For institutions, connectivity to Ethereum-based applications is often a priority. Cosmos supports EVM compatibility through its Cosmos EVM framework, allowing tokenized deposits to interact with existing treasury, DeFi, and payment applications built on Ethereum. This connectivity enables tokenized deposits to interact with existing treasury, DeFi, and payment applications built on Ethereum. For compliance-sensitive transfers, institutions can restrict connectivity to approved networks and implement verification requirements on both sides of the connection.
The result is an infrastructure that enables institutions to issue on purpose-built chains while maintaining access to broader liquidity and application ecosystems.
Gated issuance and compliance controls
For institutions issuing tokenized deposits, compliance determines whether the asset can exist at all. Token issuers must ensure that all participants are identified and vetted. In many jurisdictions, AML and KYC requirements apply not only to initial issuance but also to secondary-market trading.
Cosmos-based chains allow issuers to embed compliance logic at the ledger level. Institutions can configure permissioned issuance, whitelisted participants, transaction limits, and verification requirements directly into the chain's architecture.
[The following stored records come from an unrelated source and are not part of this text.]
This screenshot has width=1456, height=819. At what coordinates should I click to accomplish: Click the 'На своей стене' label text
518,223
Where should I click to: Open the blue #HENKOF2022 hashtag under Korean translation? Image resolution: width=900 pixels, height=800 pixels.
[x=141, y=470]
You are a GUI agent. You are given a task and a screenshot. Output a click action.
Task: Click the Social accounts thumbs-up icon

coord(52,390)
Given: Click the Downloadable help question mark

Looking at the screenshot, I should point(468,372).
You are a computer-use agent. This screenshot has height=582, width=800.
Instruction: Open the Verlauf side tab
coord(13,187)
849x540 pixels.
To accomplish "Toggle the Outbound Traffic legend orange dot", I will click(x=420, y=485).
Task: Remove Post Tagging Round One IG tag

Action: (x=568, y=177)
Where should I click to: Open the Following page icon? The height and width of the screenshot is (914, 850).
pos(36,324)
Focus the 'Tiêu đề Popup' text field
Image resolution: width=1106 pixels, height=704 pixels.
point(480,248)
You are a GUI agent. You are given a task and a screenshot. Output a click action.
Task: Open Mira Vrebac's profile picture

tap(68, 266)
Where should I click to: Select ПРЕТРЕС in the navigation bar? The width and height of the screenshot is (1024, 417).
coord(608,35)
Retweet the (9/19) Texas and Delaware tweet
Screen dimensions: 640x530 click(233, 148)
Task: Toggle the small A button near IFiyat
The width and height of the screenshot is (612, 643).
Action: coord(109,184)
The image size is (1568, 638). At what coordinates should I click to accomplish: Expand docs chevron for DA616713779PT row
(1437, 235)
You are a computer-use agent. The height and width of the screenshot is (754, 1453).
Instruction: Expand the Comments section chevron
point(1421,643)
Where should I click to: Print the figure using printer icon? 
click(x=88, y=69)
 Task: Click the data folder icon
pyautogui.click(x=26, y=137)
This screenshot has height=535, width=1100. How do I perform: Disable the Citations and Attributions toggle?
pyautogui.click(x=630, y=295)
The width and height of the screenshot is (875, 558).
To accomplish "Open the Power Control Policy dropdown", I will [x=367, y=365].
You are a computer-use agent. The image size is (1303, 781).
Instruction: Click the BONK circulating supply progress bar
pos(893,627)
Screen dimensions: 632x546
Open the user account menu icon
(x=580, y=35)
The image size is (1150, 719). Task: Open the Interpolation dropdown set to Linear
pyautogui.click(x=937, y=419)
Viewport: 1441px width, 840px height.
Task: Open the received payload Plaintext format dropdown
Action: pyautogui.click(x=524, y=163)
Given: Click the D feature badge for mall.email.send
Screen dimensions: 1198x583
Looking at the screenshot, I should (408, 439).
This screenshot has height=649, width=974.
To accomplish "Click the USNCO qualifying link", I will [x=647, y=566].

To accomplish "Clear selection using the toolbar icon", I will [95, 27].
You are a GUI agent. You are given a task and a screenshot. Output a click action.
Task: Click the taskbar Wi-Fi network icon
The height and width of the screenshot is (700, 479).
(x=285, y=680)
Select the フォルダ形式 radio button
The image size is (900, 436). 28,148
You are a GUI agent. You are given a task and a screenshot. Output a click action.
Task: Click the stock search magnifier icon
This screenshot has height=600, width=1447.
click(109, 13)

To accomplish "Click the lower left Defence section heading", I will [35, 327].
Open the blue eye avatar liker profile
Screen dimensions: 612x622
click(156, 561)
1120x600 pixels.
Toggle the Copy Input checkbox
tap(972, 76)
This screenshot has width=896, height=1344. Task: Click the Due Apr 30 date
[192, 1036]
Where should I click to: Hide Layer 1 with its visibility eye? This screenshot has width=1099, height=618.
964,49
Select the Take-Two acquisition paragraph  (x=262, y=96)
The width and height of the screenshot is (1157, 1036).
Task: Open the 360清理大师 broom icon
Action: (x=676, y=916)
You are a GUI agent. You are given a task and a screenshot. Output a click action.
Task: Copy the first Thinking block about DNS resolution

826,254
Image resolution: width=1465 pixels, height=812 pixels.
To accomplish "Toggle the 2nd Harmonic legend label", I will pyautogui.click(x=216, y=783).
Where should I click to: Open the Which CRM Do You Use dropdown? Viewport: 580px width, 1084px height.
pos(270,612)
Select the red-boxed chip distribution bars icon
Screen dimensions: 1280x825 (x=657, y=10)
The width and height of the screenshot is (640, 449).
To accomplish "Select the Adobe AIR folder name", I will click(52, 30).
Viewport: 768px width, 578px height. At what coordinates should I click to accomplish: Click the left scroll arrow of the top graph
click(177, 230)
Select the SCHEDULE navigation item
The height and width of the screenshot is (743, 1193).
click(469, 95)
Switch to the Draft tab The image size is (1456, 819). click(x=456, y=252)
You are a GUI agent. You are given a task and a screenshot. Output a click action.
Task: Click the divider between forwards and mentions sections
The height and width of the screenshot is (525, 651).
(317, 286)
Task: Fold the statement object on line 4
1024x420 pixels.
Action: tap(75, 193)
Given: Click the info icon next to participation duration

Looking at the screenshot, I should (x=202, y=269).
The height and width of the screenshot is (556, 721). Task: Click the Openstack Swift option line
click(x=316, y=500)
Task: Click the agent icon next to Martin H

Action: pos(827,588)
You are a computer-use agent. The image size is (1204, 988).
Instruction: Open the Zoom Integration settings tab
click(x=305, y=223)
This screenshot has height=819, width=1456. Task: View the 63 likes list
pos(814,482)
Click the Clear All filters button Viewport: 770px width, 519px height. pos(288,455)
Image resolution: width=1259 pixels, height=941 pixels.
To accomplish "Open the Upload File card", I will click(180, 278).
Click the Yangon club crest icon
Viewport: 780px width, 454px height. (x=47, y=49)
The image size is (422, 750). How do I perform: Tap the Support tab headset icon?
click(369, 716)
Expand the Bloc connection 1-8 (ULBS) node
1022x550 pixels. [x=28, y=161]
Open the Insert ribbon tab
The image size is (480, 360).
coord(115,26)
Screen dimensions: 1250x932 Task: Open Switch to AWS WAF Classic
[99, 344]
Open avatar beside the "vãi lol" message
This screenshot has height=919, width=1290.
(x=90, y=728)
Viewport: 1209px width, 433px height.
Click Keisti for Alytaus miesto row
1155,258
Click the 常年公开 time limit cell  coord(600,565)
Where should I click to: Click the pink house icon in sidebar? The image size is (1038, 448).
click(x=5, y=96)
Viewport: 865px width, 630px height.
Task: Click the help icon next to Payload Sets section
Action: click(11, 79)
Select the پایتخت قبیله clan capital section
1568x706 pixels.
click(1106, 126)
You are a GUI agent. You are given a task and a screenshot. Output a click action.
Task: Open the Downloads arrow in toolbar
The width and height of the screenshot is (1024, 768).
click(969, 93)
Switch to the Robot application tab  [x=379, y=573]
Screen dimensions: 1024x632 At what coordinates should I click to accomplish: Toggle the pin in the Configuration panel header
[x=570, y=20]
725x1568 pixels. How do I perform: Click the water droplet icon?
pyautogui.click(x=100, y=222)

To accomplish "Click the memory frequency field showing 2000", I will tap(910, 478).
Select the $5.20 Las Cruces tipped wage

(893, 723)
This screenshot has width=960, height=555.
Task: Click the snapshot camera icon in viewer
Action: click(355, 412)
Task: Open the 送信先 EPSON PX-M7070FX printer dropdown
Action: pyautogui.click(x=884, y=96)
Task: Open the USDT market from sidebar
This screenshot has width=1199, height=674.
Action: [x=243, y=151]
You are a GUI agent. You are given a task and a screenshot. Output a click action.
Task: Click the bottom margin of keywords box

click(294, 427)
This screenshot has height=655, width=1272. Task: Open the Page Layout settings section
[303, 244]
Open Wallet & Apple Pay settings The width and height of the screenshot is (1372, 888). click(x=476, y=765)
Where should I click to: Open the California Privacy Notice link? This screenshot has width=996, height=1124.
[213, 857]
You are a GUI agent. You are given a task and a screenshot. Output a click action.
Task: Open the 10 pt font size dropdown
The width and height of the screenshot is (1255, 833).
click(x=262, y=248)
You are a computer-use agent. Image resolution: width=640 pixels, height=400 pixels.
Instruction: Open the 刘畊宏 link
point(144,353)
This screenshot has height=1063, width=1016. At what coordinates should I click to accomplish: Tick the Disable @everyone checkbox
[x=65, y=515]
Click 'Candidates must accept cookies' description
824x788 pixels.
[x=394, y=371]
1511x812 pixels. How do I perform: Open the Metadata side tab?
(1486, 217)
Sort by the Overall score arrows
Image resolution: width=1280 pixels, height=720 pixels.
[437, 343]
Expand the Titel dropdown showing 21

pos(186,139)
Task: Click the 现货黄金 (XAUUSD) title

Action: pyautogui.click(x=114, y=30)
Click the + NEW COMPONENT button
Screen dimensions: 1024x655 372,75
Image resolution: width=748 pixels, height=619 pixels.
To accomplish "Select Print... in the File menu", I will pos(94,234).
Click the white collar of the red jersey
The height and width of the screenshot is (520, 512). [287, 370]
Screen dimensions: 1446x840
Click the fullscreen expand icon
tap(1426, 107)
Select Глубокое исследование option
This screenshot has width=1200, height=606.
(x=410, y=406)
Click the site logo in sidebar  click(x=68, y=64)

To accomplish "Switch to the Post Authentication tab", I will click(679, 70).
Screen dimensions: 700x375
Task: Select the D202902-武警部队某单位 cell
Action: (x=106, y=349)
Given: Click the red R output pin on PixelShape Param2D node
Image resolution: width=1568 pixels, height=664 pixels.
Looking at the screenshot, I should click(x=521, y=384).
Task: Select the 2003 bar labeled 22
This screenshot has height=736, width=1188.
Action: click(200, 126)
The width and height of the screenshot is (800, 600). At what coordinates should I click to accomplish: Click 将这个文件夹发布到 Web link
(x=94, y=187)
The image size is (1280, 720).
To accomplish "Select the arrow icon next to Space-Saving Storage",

This shifts enforcement closer to the point of issuance rather than relying solely on external controls.
For cross-chain movement, compliance enforcement requires coordination between networks. Issuers can restrict IBC connections to approved counterparty chains that implement compatible compliance standards. This approach, demonstrated in initiatives like Project Pax, allows institutions to limit distribution to networks meeting their regulatory requirements rather than exposing assets to any chain that requests a connection.
The result is a model where compliance rules are established at issuance and preserved through controlled connectivity. For institutions operating across multiple markets, this reduces operational complexity by encoding jurisdiction-specific rules into the chain's design while maintaining explicit control over where assets can travel.
Conclusion
Tokenized deposits and stablecoins represent a practical extension of existing bank money into programmable environments. Their success depends on control, interoperability, and compatibility with existing systems. Cosmos provides infrastructure that institutions can configure and control, with standardized interoperability, EVM compatibility, and configurable compliance logic.
Progmat demonstrates how regulated stablecoin infrastructure can be designed for scale while preserving predictability and oversight. As institutions continue to modernize settlement and payments, Cosmos provides a practical foundation for issuing and managing tokenized deposits within the structures they already trust.